Giorgia Meloni, quem diria, virou anjo. Pelo menos na opinião da esquerda italiana, que se revoltou com o resultado da restauração realizada numa conhecida capela romana e exige providências imediatas do ministério da cultura, da constrangida Igreja Católica e de quem mais apareça pela frente.
Meio revoltado, meio levando na brincadeira, o restaurador diz que tudo não passa de uma coincidência. E talvez seja mesmo, pois no passado era comum que ricos pagassem para ter seus rostos em obras desse tipo e devem ter existido milhões de italianas parecidas com a atual mandatária do país.
A notícia da Euronews não se estende sobre a função do tal anjo no conjunto da obra, mas a imagem acima mostra que talvez exista originalmente uma conotação política na figura, pois ele - ou ela, anjos são anjos - está segurando o que parece ser um mapa da península italiana.
Quem mais levou na esportiva foi a própria Giorgia, que pediu para ninguém se preocupar com a semelhança ao garantir: "Não sou mesmo anjo."
Virou terrorista
Numa demonstração do que chamaram de patriotismo, os deputados iranianos compareceram à sessão vestindo uniformes da Guarda Revolucionária - a milícia assassina dos aiatolás - e se juntaram em grupos cantando, de punho fechado, slogans patrióticos como "morte à América" e "morte à Israel".
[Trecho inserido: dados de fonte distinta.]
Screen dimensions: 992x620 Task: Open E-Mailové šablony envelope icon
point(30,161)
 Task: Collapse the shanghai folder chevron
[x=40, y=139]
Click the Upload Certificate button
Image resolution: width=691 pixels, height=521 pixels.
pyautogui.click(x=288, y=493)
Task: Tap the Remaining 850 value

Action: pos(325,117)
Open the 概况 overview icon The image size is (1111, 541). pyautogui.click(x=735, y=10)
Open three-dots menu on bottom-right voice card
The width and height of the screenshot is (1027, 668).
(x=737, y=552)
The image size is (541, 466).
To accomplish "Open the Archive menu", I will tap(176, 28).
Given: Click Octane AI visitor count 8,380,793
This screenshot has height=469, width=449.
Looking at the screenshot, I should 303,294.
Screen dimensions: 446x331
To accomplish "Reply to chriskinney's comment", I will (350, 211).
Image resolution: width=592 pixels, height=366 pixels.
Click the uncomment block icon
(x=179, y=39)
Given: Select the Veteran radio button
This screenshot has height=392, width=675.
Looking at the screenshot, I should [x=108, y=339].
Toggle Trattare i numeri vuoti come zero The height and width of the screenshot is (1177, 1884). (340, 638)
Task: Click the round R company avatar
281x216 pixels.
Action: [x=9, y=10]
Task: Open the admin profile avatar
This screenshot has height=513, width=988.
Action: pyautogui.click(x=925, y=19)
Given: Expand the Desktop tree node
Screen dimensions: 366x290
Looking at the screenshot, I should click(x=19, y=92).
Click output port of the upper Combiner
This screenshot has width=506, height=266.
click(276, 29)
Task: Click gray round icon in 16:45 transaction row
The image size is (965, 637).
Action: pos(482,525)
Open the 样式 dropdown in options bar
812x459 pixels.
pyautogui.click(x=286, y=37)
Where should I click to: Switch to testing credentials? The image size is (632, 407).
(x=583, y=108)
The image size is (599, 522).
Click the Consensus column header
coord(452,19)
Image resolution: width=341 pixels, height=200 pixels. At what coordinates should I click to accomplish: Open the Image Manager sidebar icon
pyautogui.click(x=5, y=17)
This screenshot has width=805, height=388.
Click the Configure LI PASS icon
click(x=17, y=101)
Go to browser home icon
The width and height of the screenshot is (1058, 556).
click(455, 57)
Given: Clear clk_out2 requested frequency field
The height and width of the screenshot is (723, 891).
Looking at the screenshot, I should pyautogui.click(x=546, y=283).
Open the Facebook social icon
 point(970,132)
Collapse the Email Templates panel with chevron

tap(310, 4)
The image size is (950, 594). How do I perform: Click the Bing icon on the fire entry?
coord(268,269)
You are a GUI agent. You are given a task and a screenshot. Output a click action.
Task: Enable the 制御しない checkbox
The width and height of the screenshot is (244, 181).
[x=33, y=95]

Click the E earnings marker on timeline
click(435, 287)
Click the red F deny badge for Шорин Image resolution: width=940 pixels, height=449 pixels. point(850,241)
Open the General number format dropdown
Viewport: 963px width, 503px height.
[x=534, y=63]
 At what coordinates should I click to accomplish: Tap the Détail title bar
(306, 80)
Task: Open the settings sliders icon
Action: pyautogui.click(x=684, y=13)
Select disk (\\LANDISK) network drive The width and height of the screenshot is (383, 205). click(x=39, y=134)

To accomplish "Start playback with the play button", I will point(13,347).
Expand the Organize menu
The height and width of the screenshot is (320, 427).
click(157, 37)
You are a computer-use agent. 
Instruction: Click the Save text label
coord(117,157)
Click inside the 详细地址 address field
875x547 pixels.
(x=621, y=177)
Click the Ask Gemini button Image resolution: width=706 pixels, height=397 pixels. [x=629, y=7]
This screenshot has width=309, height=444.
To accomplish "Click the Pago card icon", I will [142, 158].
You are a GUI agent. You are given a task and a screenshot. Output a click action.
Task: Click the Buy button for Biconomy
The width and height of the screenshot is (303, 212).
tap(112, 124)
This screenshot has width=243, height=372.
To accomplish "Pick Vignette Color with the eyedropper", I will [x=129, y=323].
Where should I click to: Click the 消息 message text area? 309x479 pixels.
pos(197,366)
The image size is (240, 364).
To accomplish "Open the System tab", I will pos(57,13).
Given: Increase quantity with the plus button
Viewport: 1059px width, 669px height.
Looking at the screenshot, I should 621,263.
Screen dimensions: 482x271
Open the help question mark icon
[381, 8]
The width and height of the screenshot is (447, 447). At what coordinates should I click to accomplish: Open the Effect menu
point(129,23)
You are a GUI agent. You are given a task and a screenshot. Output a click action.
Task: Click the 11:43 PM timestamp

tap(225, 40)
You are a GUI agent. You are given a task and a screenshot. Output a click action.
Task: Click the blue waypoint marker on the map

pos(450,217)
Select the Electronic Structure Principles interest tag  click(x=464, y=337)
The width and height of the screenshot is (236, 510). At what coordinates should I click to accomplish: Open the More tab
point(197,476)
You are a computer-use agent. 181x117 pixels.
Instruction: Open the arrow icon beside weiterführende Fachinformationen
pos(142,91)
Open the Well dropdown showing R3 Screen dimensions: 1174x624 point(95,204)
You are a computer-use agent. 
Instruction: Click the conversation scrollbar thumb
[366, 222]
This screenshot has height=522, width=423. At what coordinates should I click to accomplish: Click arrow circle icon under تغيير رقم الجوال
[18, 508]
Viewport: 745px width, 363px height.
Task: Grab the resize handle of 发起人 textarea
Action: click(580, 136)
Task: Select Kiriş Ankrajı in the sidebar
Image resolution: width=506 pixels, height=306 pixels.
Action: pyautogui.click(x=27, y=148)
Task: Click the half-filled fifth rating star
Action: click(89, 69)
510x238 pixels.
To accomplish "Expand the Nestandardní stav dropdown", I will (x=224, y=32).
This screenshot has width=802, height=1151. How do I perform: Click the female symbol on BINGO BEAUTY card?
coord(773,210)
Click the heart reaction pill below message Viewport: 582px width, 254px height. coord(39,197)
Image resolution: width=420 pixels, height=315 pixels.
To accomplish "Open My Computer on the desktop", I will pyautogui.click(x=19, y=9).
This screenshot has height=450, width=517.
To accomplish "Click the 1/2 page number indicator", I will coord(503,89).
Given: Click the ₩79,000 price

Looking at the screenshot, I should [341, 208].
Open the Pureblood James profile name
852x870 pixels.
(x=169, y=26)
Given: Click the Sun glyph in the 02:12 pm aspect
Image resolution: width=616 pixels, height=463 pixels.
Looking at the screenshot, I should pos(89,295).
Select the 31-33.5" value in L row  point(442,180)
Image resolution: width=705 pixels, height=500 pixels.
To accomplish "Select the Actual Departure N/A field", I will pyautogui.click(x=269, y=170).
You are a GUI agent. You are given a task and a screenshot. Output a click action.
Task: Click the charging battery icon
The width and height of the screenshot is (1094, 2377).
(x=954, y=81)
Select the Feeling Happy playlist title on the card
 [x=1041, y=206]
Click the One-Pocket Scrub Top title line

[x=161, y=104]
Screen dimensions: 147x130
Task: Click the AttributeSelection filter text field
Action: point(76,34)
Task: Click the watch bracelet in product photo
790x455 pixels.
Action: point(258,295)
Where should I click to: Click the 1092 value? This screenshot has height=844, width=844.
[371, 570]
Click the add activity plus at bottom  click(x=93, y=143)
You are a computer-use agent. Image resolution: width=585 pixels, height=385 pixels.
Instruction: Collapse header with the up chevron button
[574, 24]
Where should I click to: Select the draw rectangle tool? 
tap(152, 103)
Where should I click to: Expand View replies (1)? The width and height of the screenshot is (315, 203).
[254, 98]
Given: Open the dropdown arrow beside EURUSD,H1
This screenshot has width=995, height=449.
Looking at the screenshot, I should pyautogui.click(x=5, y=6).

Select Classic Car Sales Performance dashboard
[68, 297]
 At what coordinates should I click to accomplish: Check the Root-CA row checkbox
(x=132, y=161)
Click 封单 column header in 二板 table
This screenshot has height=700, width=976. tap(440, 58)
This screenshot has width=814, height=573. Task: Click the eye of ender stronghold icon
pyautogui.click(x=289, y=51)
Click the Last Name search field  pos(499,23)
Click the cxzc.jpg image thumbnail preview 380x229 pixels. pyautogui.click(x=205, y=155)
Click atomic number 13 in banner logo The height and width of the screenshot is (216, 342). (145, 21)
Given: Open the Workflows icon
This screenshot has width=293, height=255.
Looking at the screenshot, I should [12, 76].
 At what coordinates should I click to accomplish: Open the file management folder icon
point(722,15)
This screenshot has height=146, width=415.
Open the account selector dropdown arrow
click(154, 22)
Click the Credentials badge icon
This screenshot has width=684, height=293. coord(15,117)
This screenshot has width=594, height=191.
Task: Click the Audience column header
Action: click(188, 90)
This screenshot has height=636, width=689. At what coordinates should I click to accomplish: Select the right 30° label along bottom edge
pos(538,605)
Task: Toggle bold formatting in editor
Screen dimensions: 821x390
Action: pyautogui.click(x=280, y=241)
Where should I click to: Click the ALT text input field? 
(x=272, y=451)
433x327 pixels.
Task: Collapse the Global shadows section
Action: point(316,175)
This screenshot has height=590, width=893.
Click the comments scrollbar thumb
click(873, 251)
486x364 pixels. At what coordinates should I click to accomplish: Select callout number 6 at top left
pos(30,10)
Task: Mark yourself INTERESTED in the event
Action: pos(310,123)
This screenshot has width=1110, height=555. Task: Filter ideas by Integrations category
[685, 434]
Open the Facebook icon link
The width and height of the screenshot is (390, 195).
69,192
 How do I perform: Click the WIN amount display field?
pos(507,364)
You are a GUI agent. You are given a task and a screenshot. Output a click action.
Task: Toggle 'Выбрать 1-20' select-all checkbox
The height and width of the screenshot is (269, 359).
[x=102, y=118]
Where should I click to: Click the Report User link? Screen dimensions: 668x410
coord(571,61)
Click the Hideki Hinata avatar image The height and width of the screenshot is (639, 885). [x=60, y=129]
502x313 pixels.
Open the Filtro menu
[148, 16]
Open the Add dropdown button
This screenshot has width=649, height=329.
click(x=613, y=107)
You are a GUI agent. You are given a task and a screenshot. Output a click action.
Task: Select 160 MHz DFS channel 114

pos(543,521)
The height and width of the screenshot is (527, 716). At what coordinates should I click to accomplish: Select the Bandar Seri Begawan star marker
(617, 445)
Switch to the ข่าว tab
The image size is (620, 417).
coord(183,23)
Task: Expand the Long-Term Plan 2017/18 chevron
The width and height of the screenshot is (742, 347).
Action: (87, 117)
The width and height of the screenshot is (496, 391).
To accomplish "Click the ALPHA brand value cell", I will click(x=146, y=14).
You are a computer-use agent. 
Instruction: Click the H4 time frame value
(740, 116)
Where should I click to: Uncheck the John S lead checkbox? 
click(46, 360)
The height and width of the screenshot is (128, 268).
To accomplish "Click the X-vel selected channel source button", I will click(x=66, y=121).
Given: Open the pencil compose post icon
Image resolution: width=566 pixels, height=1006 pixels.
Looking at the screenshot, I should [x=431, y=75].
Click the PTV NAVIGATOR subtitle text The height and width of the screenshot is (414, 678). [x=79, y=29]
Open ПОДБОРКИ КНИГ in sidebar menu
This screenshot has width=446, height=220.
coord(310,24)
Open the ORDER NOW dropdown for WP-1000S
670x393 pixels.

Mas o motivo dessa pantomima transmitida pela TV local foi dar uma resposta à União Europeia, que esses dias classificou a Guarda Revolucionária como "grupo terrorista". Utilizando uma lei de reciprocidade criada em 2019, os deputados determinaram que todas as forças armadas da UE serão agora consideradas "grupos terroristas".
Isso poderia fazer alguma diferença numa guerra convencional porque terroristas não possuem os direitos garantidos aos combatentes regulares pela Convenção de Genebra. Mas na prática dá na mesma, pois os aiatolás nunca respeitaram regras internacionais nos conflitos em que se envolveram.
No fim o episódio serve apenas para mostrar que o parlamento iraniano é para inglês ver. Na nossa visão; na do Molusco teríamos aí uma prova de que no Irã existe democracia até demais.
Virou Venezuela
Passamos os últimos anos alertando para o fato de que poderíamos virar uma nova Venezuela. Não mais, com a notícia de que os presos políticos de lá serão libertados enquanto os daqui continuam presos, em breve os venezuelanos é que ficarão preocupados em parecer conosco.
Primeiro foi a Argentina. Agora a Venezuela, que além de acabar com as prisões políticas ainda tem voto auditável.